Unleashing the Power of Diffusion Priors for Consistent Geometry Estimation
- GeometryCrafter introduces a novel framework that recovers high-fidelity point map sequences with temporal coherence from open-world videos, enabling accurate 3D/4D reconstruction and depth-based applications.
- The core of GeometryCrafter lies in a point map Variational Autoencoder (VAE) that learns a latent space agnostic to video latent distributions, facilitating effective encoding and decoding of point maps.
- Extensive evaluations demonstrate that GeometryCrafter achieves state-of-the-art 3D accuracy, temporal consistency, and generalization capability, outperforming prior methods in performance and generalization.
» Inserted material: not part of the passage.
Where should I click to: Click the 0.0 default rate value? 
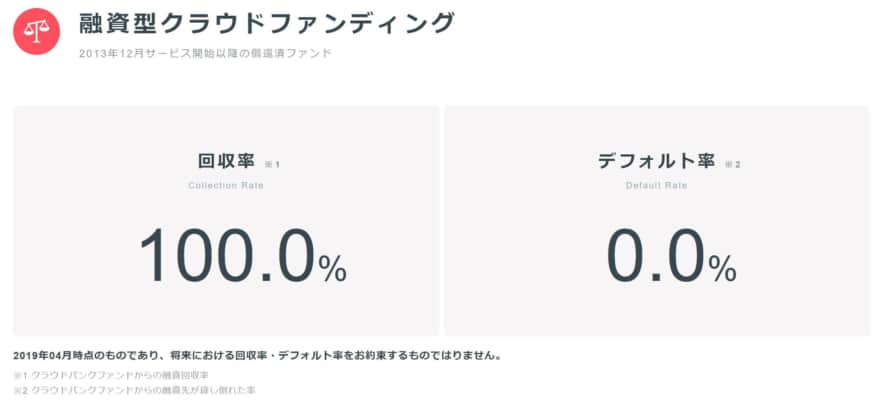655,256
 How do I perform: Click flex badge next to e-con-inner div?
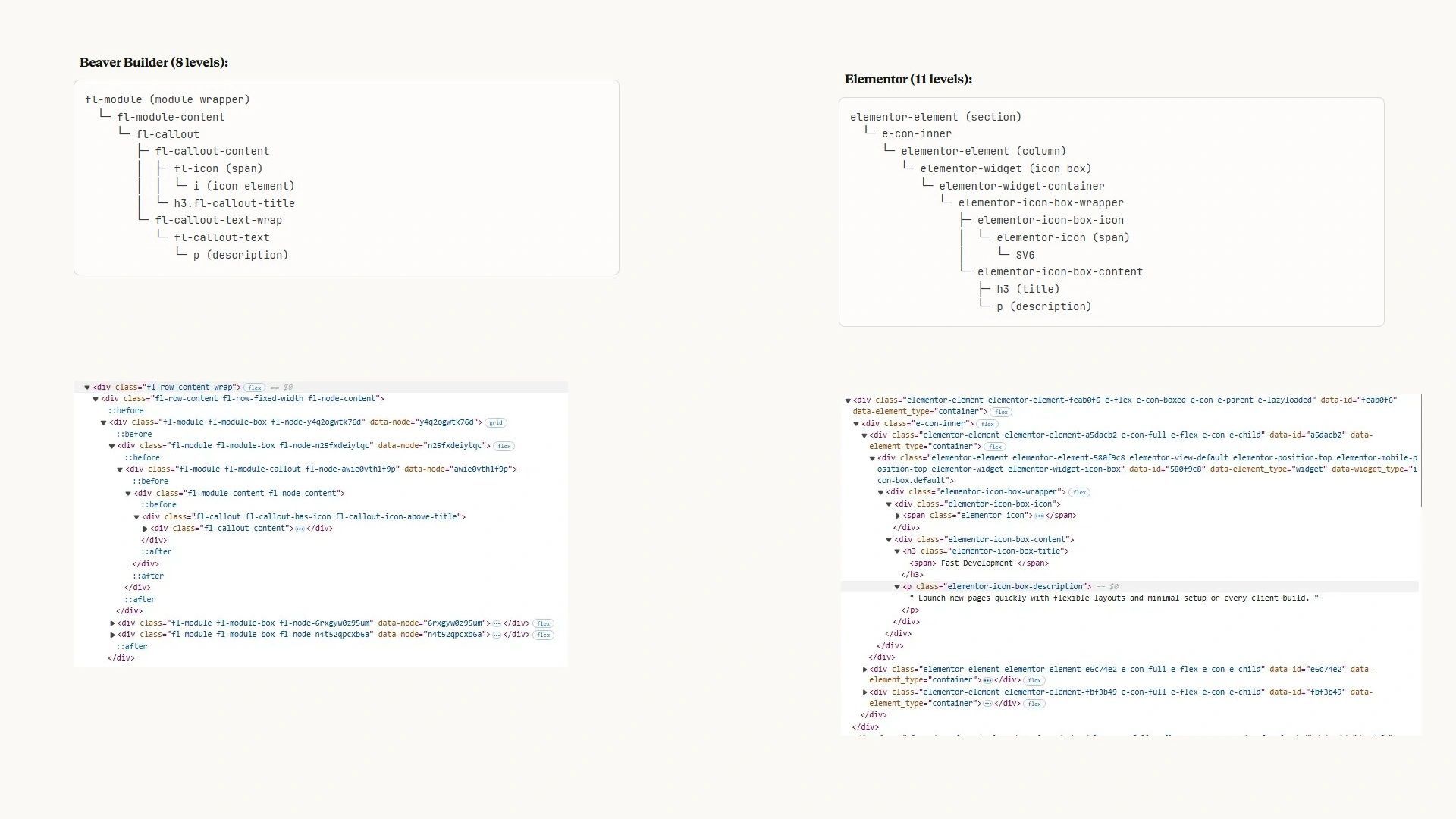pyautogui.click(x=987, y=425)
In the realm of video depth estimation, remarkable advancements have been made, yet existing methods still grapple with inherent limitations in achieving geometric fidelity through affine-invariant predictions. These limitations hinder their applicability in reconstruction and other metrically grounded downstream tasks. However, a groundbreaking solution has emerged in the form of GeometryCrafter, a novel framework that promises to revolutionize the field of 3D reconstruction from open-world videos.
At the heart of GeometryCrafter lies a point map Variational Autoencoder (VAE) that learns a latent space agnostic to video latent distributions. This innovative approach enables effective encoding and decoding of point maps, overcoming the challenges posed by unbounded point map values. By leveraging the VAE, GeometryCrafter trains a video diffusion model to model the distribution of point map sequences conditioned on the input videos, ensuring temporal coherence and high-fidelity reconstruction.

One of the key strengths of GeometryCrafter is its ability to facilitate a wide range of downstream applications. From accurate 3D/4D reconstruction to camera parameter estimation and depth-based video editing or generation, GeometryCrafter opens up new possibilities for researchers and practitioners alike. Its decoupled point map representation eliminates the location-dependent characteristics of point maps, enhancing robustness to resolutions and aspect ratios, further expanding its applicability.
To achieve these remarkable results, GeometryCrafter employs a dual-encoder design within the point map VAE. The native encoder, inherited from SVD, captures normalized disparity maps, while a residual encoder embeds remaining information as an offset. This approach preserves the original latent space by regulating the latents via the original decoder, enabling the utilization of pretrained diffusion priors. The point map decoder then recovers the final point maps from the latent codes, ensuring accurate and high-quality reconstruction.

Extensive evaluations on diverse datasets have demonstrated that GeometryCrafter outperforms prior methods in terms of 3D accuracy, temporal consistency, and generalization capability. Its ability to handle open-world videos, where the content and camera motion are unconstrained, sets it apart from existing approaches. However, it is worth noting that GeometryCrafter’s main limitation lies in its relatively high computational and memory overhead due to the large model size.
GeometryCrafter holds immense potential for transforming the way we approach 3D reconstruction and depth-based applications. Its ability to recover high-fidelity point map sequences with temporal coherence from open-world videos opens up new avenues for research and innovation. Whether it’s in the realm of virtual reality, autonomous navigation, or content creation, GeometryCrafter is poised to make a significant impact on the field of computer vision and beyond.